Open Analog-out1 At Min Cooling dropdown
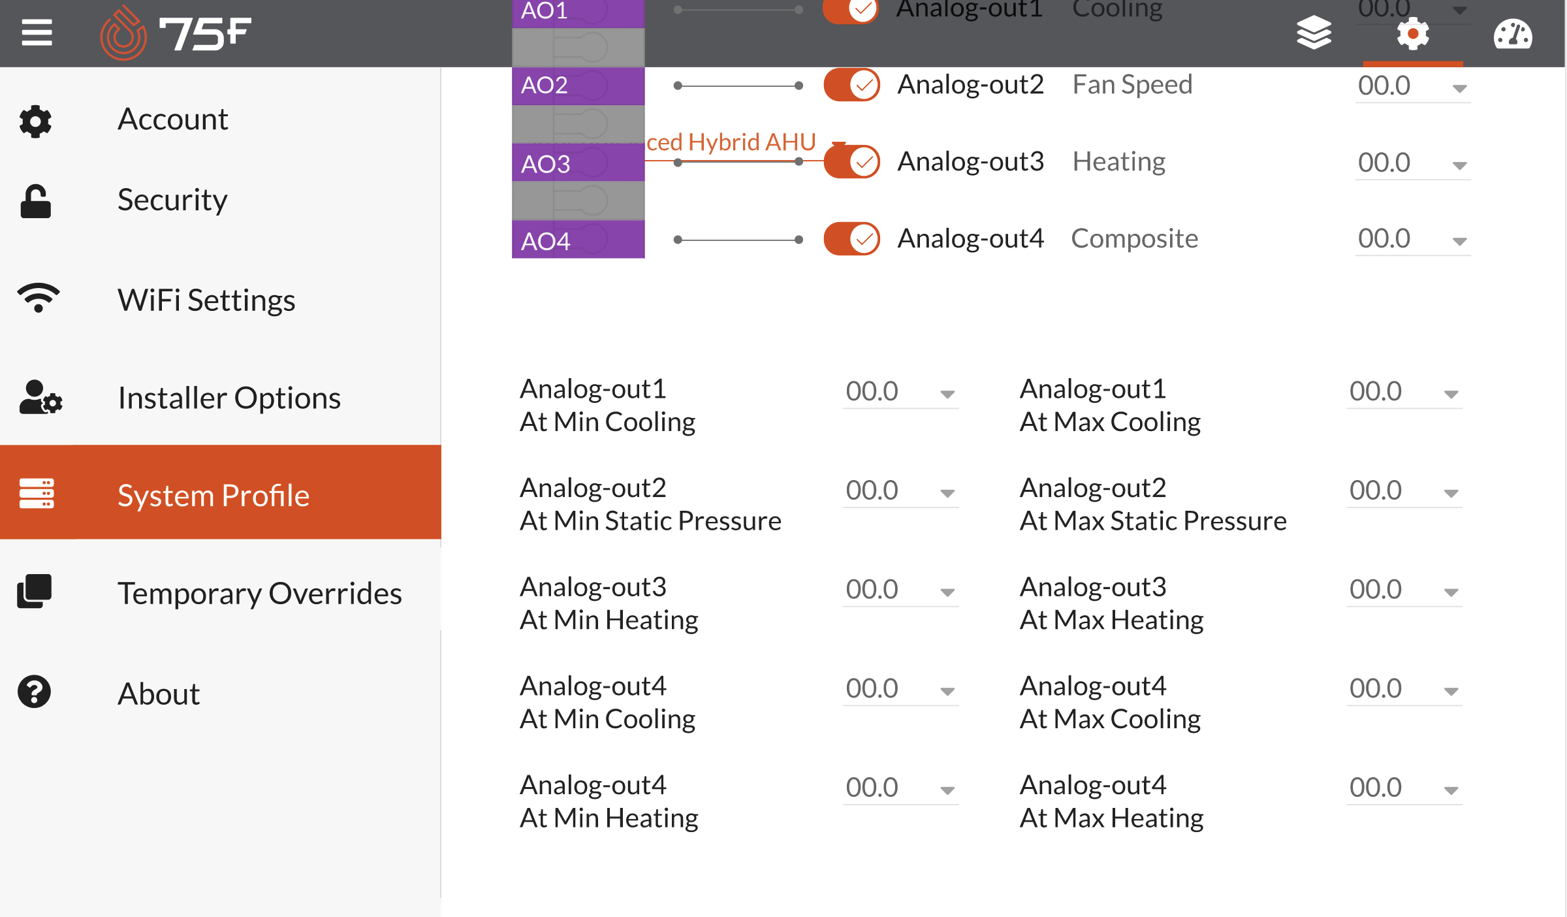Screen dimensions: 1567x917 click(x=900, y=393)
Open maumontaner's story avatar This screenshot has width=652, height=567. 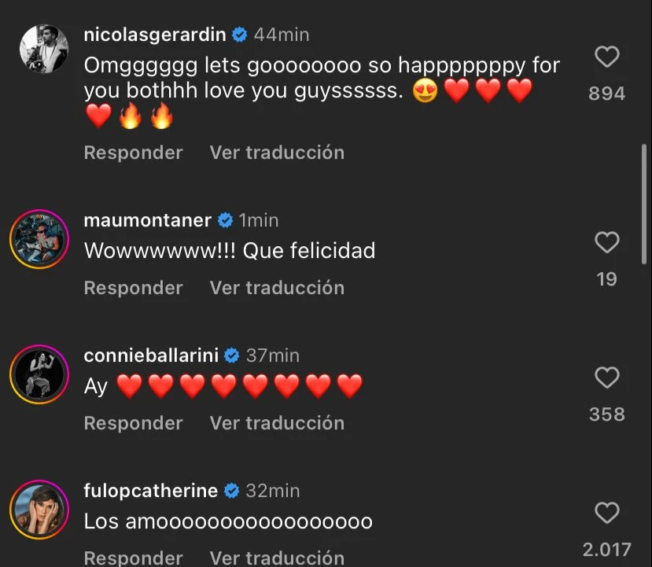coord(39,238)
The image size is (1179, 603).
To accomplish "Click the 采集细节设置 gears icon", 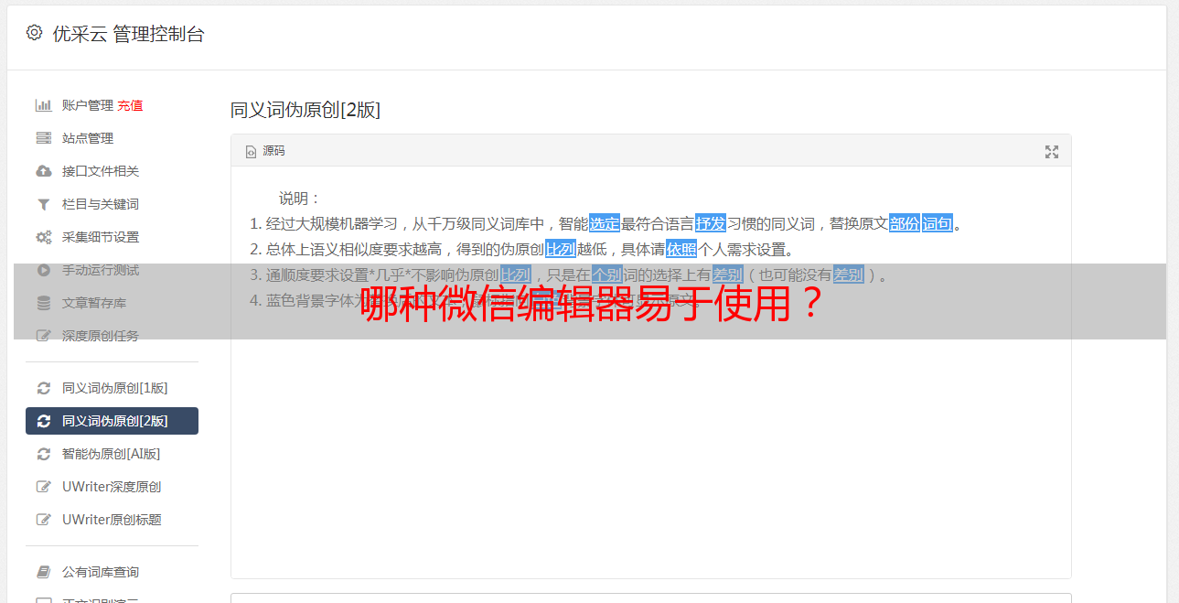I will [43, 237].
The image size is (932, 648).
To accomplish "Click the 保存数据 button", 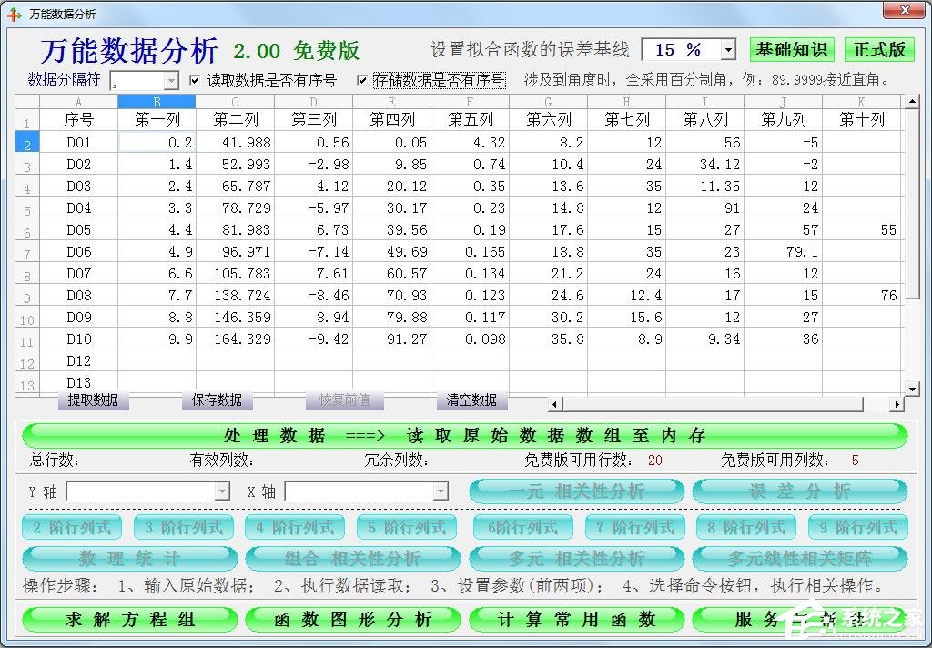I will (218, 400).
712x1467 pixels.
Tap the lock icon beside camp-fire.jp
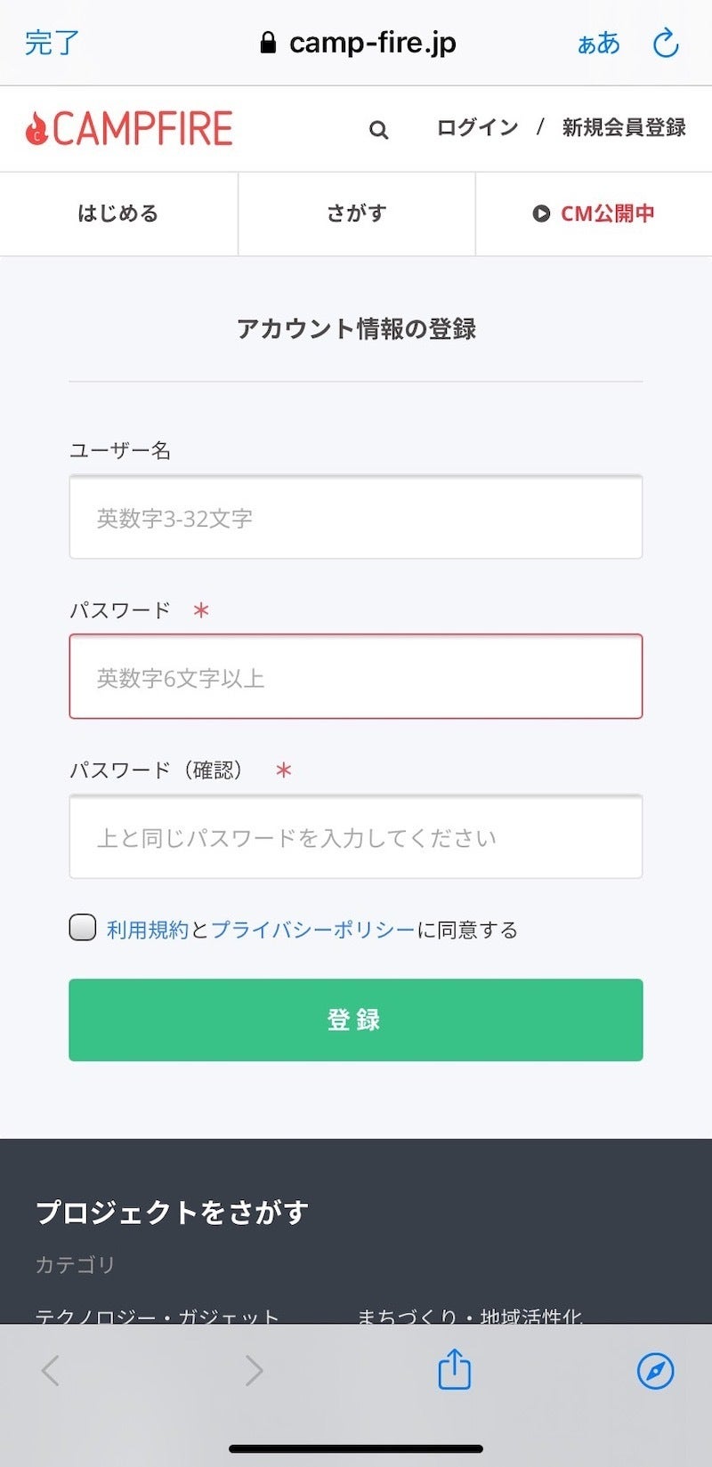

*****

#### YOUR INSTRUCTIONS
Go through the listing above and copy each line that contains "size".

#### WRITTEN ANSWER
The image size is (1179, 603).
The image size is (932, 648).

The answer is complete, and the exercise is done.